CRONACA - ITALIA

L'epidemia

Lo studio: "I bimbi non sono untori e le scuole chiuse salvano poche vite"

Molte evidenze anche dalle cronache, come il caso dei 9 piccoli positivi che hanno avuto quasi 900 contatti portando a solo 2 infettati
immagine simbolo (foto ansa epa)
Immagine simbolo (foto Ansa/Epa)

"I bambini rappresentano una percentuale molto bassa dei casi documentati di Covid-19" e "questa è una certezza".

Ma qual è il loro ruolo nella trasmissione di Sars-CoV-2? Scarso. Non solo secondo i dati raccolti finora "raramente il contagio parte dai bambini", sia nei confronti dei coetanei che degli adulti. Ma quel che è più importante, per i possibili effetti sulle decisioni politiche future, è che "sembra improbabile che l'apertura delle scuole e degli asili possa portare a un incremento significativo della mortalità". Di più: "La chiusura delle scuole da sola" sarebbe "in grado di impedire al massimo il 2-4% dei decessi, molto meno di altri interventi di distanziamento sociale".

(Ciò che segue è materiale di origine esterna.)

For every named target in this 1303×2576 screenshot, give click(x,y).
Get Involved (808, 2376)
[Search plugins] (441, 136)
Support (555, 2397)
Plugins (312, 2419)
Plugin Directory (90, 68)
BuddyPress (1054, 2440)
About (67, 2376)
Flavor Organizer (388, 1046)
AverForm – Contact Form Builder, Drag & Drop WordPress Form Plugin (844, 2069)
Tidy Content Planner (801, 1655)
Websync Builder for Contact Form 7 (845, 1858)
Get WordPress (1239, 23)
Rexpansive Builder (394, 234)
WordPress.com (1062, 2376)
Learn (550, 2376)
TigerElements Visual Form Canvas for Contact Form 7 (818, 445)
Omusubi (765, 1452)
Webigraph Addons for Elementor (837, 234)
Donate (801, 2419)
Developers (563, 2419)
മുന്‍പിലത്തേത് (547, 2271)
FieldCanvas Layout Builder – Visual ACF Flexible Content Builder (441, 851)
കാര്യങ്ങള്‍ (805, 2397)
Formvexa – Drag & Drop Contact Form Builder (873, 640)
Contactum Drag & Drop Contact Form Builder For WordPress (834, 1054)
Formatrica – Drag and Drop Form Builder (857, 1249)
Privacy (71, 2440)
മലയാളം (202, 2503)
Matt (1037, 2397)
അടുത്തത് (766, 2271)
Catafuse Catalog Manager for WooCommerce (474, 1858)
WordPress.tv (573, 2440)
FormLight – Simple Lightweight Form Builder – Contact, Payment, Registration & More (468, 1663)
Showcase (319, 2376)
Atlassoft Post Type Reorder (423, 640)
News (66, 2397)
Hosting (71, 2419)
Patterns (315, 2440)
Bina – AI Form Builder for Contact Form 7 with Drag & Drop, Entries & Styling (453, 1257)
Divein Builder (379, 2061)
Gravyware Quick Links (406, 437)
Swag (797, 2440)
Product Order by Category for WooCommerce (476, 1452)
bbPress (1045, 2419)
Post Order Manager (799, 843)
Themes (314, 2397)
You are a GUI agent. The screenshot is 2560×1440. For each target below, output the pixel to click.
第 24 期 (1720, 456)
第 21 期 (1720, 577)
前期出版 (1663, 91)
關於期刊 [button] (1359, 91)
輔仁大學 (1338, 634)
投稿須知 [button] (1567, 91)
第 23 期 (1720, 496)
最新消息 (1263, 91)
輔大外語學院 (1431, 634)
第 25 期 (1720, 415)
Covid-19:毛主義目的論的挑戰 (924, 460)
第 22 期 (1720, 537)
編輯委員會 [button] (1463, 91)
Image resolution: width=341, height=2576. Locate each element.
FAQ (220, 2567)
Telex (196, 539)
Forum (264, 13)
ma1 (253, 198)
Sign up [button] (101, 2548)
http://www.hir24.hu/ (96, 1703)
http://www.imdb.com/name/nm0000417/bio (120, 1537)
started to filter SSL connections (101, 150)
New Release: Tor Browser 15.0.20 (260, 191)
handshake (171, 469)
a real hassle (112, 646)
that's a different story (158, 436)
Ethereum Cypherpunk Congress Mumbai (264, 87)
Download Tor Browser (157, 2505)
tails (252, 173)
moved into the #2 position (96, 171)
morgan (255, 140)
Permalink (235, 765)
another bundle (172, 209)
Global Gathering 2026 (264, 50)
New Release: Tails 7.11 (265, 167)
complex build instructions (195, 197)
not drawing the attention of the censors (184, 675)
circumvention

Sono solo alcune delle conclusioni degli studi scientifici sul tema passati in rassegna da Sara Gandini, direttore di ricerca alla Semm (School of Molecular Medicine) e all'Ieo (Istituto europeo di oncologia) di Milano.

Tra i lavori esaminati dalla scienziata c'è, per esempio, una revisione sistematica della letteratura disponibile sull'argomento bimbi e Covid, pubblicata recentemente da Jonas F. Ludvigsson su "Acta Paediatrica". La review include oltre 500 articoli e lettere scientifiche pubblicati nelle banche dati, server di pre-stampa compresi. La conclusione dell'autore è appunto che "sembra improbabile che l'apertura delle scuole e degli asili possa portare a un incremento significativo della mortalità".

Entrando nel merito di alcuni degli studi rivisti, "uno di Choi e colleghi pubblicato online il 6 aprile sintetizza tutta la letteratura su questo argomento, e mostra che non ci sono casi di trasmissione da bambino a bambino o da bambino ad adulto. Qualche raro report descrive casi di contagio da bambini ad adulto, ma l'apparente precedente contagio dei bambini rispetto agli adulti potrebbe essere dovuto soltanto a un periodo di incubazione minore nei bambini".

Una conferma arriva poi dalle cronache, dalla vita reale: "Anche i report degli studi 'reale life' descrivono una diffusione molto limitata di Covid-19 tra bambini e da bambini ad adulti. Un bambino di 9 anni ha frequentato 3 scuole in Francia mentre era sintomatico con Covid, ma non ci sono evidenze che nessuno dei suoi 112 contatti scolastici abbia contratto il virus". Ancora: "Il Centro nazionale australiano per la ricerca sull'immunizzazione nel Nuovo Galles del Sud ha descritto il caso di 9 studenti delle scuole primarie e superiori e 9 membri del personale con confermato Covid-19. Queste 18 persone hanno avuto contatti con 735 studenti e 128 dipendenti, e solo 2 bambini hanno contratto il Covid-19 da questi casi scolastici iniziali e nessuno del personale".

Infine, "finora non ci sono notizie di focolai di Covid-19 nelle scuole svedesi". Tutte evidenze a sostegno della tesi che, "anche se ci sono bambini asintomatici che frequentano le scuole, è improbabile che diffondano il contagio".